The APSF expanded its patient safety education efforts from its U.S. focus to include lower resourced countries around the globe in 2017. This change started with the introduction of translations of the APSF Newsletter. This effort has been very successful. In 2025, the newsletter is published in 8 languages. These languages are estimated by the World Health Organization to be readily understood by more than 90% of the world’s anesthesia professionals. The APSF also produces podcasts, videos, and other materials that are accessible to any anesthesia professional globally with cell or internet connections. A number of these are translated into languages other than English.
CONCLUSION
After an initial exponential reduction of anesthesia-specific harm to patients, the anesthesia patient safety movement in general, and the APSF specifically, have transitioned focus to comprehensive perioperative issues that cause harm to patients undergoing surgical and diagnostic procedures. Importantly, the APSF has joined with other leading organizations to promote efforts to improve anesthesia patient safety worldwide.
REFERENCES
- Pierce EC. 40 years behind the mask: safety revisited. Anesthesiology. 1996;84:965–975. PMID: 8638852.

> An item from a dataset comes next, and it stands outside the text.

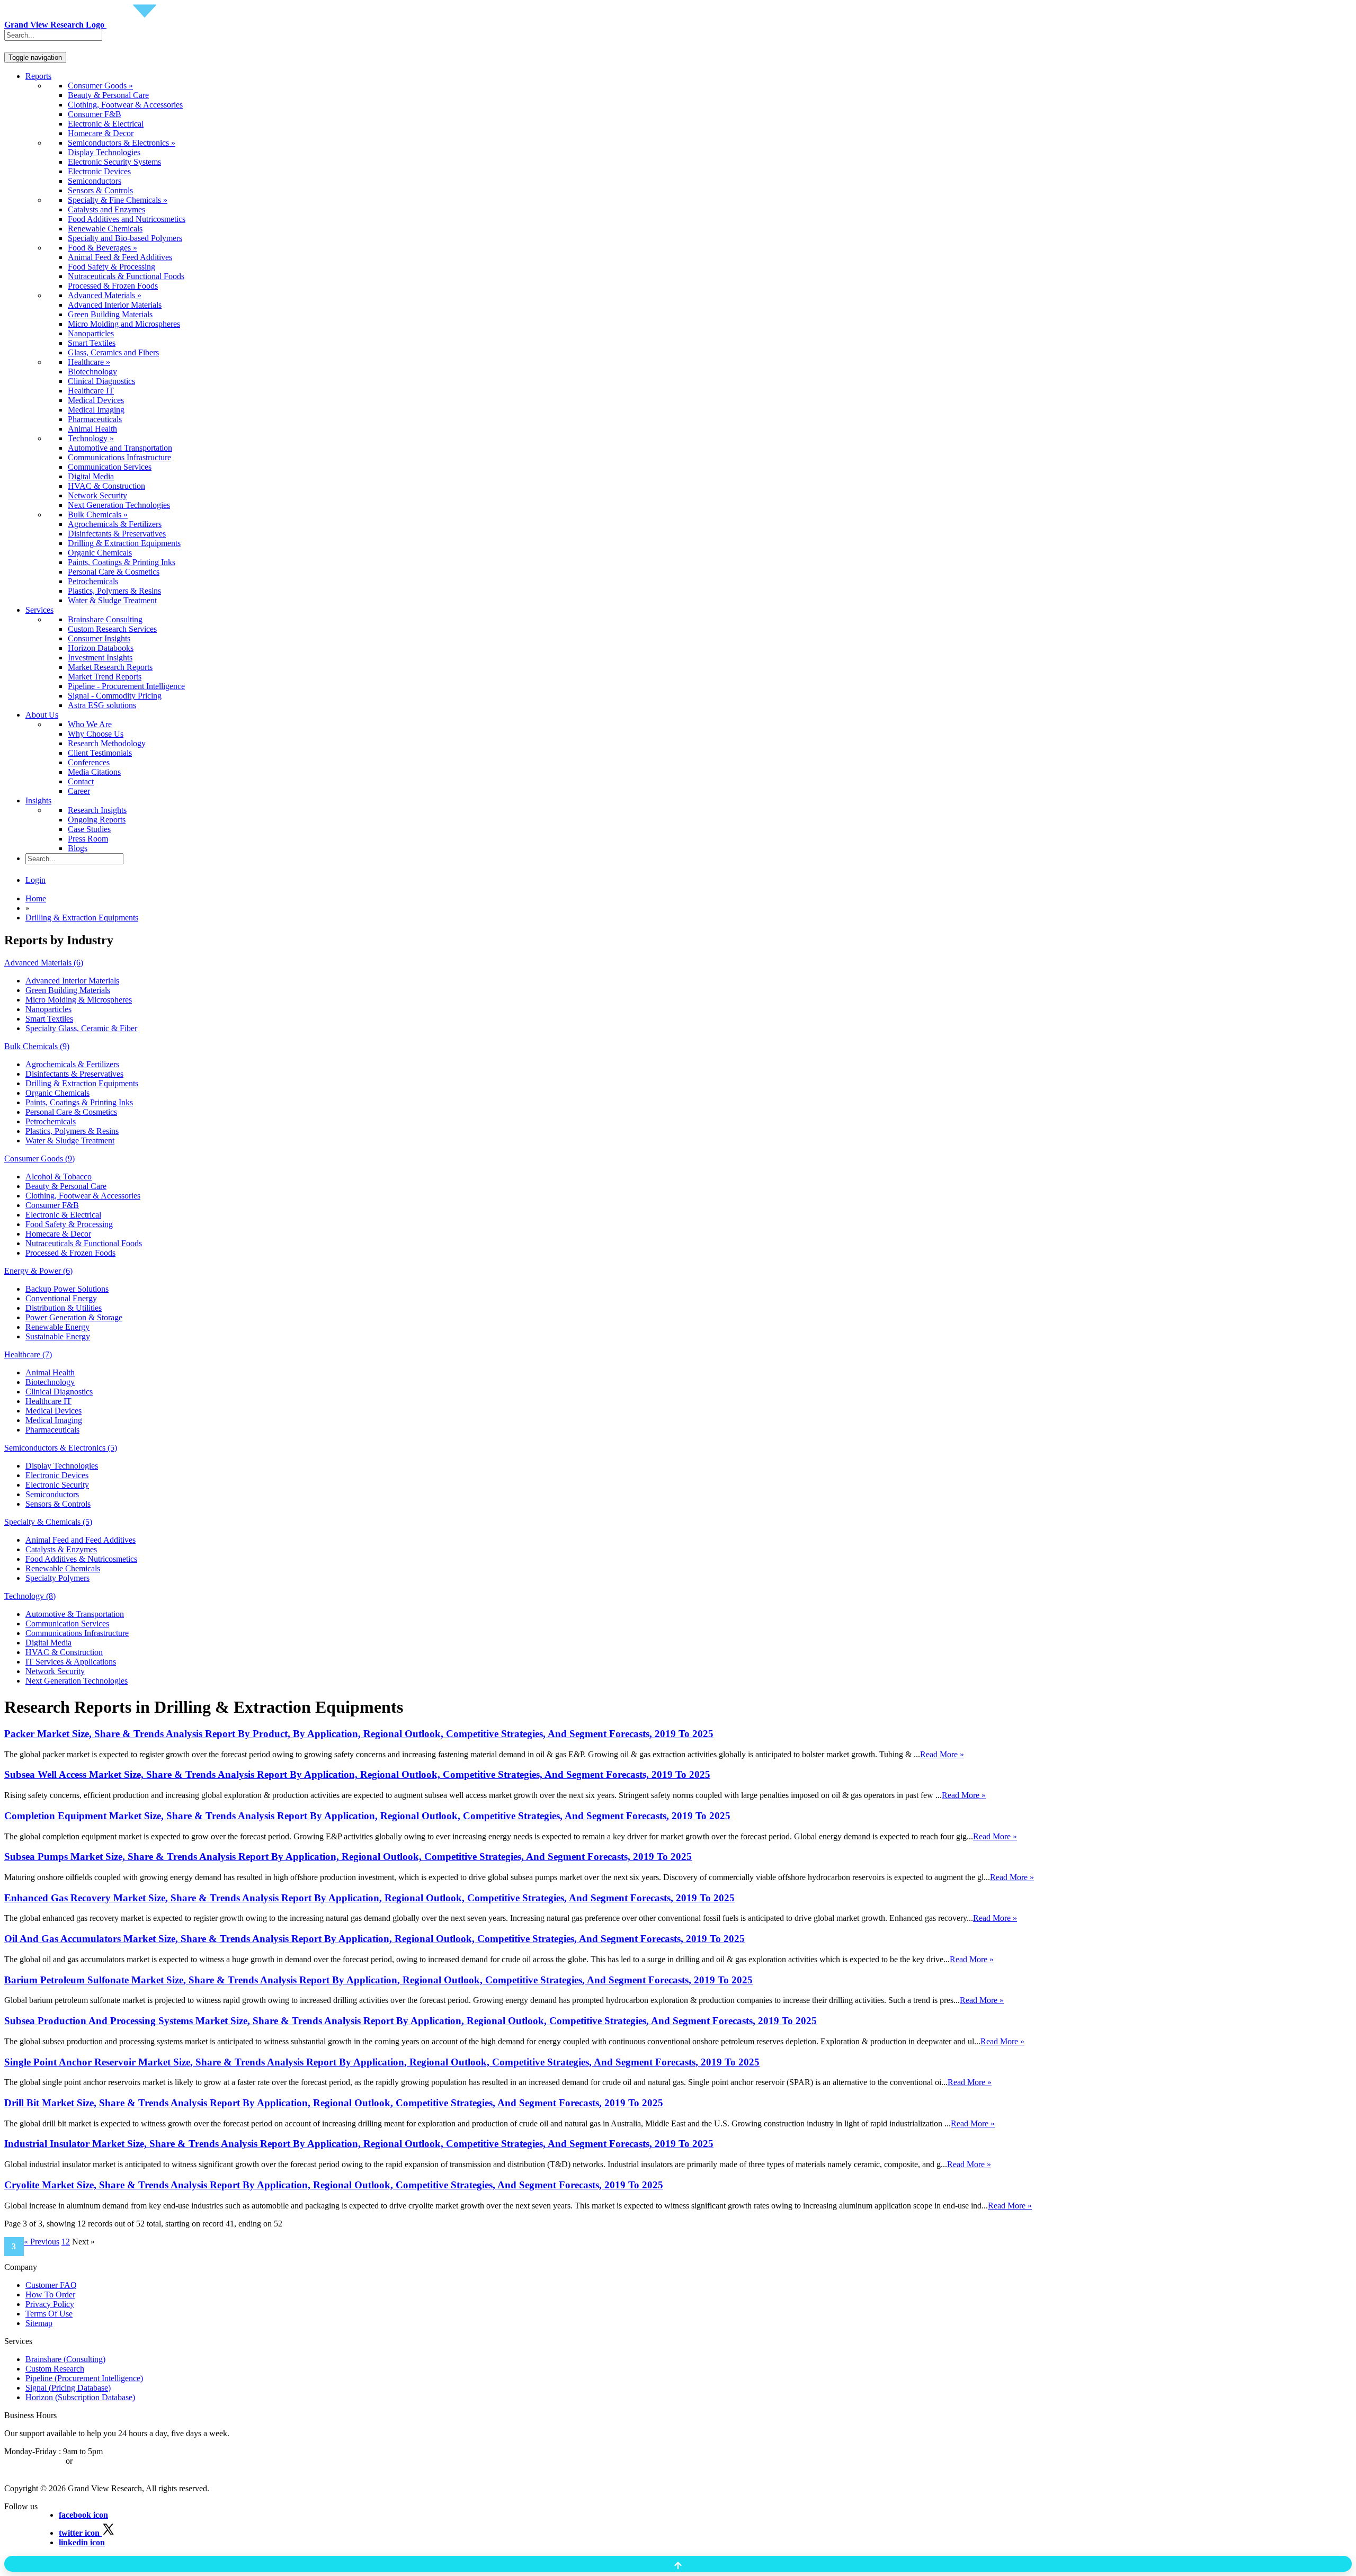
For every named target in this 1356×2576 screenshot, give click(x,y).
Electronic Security (57, 1484)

- Past APSF Consensus Conferences and Recommendations. Anesthesia Patient Safety Foundation. Updated 2024. https://www.apsf.org/past-apsf-consensus-conferences-and-recommendations/ Accessed June 16, 2025.
- Sessler DI. The gathering storm. Anesthesiology. 2024;140:1068–1075. PMID: 38569091.
- Warner MA, Arnal D, Cole DJ, et al. Anesthesia patient safety: next steps to improve worldwide perioperative safety. Anesth Analg. 2022;135:6–19. PMID: 35389378.